IBM today announced that it has developed an industry-first process with partners Samsung and Globalfoundries to manufacture silicon nanosheet transistors for 5 nanometer chips. It has been able to do this in less than two years after developing a 7nm test node chip with 20 billion transistors. The latest process enables the company to cram 30 billion transistors on a chip the size of a fingernail. IBM is going to provide the details of this process at the 2017 Symposia on VLSI Technology and Circuits Conference in Kyoto, Japan.
The method used for etching the chip was the same extreme ultraviolet lithography (EUV) that was used for the 7nm chip. However, for this process, the FinFET processor design was set aside in favor of silicon nanosheets.

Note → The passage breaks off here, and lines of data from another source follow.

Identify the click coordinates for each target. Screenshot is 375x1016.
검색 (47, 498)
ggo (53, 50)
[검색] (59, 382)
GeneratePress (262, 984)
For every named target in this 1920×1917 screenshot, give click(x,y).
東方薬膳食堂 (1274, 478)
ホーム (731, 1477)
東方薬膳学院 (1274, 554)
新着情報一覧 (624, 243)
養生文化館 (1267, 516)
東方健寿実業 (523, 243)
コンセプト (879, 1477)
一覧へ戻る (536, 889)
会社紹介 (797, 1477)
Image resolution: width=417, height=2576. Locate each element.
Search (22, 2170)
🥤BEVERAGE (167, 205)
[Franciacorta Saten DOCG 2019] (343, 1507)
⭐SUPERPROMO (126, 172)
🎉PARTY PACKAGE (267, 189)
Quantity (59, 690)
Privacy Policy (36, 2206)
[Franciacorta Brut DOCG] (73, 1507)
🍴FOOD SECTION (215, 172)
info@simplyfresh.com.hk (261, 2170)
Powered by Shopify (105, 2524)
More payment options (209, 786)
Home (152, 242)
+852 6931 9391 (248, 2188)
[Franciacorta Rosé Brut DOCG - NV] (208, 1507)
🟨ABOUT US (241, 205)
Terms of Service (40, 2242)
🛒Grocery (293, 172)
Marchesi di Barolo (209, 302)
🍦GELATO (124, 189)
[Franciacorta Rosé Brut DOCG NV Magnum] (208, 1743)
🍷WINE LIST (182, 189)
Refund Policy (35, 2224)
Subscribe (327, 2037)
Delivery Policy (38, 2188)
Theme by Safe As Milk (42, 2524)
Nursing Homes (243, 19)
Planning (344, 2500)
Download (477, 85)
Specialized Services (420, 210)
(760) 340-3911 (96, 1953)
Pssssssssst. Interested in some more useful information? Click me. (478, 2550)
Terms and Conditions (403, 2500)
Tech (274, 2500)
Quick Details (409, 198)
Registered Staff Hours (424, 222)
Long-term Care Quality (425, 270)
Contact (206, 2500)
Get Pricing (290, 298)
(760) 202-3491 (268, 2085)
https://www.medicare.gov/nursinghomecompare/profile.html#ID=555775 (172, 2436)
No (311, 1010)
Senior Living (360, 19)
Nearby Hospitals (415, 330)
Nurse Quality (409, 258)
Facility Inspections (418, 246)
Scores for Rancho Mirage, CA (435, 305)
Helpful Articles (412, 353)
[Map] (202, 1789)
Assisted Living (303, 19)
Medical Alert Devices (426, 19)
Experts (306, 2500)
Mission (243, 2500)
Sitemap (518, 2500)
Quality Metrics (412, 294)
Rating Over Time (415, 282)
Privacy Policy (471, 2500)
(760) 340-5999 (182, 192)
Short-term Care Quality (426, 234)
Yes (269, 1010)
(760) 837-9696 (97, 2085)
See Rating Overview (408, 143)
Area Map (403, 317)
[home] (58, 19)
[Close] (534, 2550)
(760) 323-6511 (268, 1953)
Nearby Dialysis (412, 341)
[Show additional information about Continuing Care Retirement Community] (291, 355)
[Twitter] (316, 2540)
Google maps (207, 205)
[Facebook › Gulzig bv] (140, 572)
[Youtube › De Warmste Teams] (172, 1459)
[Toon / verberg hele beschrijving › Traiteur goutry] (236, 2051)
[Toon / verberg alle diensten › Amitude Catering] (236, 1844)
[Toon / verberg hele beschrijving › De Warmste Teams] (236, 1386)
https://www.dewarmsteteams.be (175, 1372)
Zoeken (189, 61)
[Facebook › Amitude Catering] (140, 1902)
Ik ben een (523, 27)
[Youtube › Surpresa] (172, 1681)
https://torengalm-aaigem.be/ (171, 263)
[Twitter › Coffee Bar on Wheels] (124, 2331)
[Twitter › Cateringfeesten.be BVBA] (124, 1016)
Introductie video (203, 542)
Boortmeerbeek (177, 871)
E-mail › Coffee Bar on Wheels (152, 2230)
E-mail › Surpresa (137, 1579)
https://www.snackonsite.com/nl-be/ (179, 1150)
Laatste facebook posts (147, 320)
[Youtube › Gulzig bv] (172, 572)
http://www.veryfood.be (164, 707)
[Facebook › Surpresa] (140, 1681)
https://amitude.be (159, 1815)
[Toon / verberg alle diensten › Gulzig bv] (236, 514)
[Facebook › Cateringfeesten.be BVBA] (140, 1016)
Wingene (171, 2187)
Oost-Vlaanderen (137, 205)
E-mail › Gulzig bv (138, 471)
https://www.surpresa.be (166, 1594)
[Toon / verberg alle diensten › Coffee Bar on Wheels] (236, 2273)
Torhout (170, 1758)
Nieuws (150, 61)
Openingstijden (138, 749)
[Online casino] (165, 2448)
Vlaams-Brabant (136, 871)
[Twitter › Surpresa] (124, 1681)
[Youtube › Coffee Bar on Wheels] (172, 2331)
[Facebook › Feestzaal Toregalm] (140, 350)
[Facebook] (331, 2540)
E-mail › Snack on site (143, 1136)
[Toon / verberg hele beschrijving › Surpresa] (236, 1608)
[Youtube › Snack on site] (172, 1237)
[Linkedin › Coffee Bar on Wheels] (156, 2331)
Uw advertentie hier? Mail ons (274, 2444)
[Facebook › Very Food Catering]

This change enables individual switches to be fine-tuned so that their performance can be optimized even though they have been crammed into a fingernail-sized space. IBM says that the resulting increase in performance will help advance cognitive computing, the Internet of Things, and other cloud-based data-intensive applications.
The power savings may also enable batteries in smartphones and other devices to last up to three times longer than they do right now. That being said, it’s going to be a while before devices with 5nm chips hit the market.
We’ve yet to see devices with 7nm chips as they’re not expected to arrive before 2018 at the very least. What this does tell us that we still have a long way to go before being concerned about device performance hitting a peak.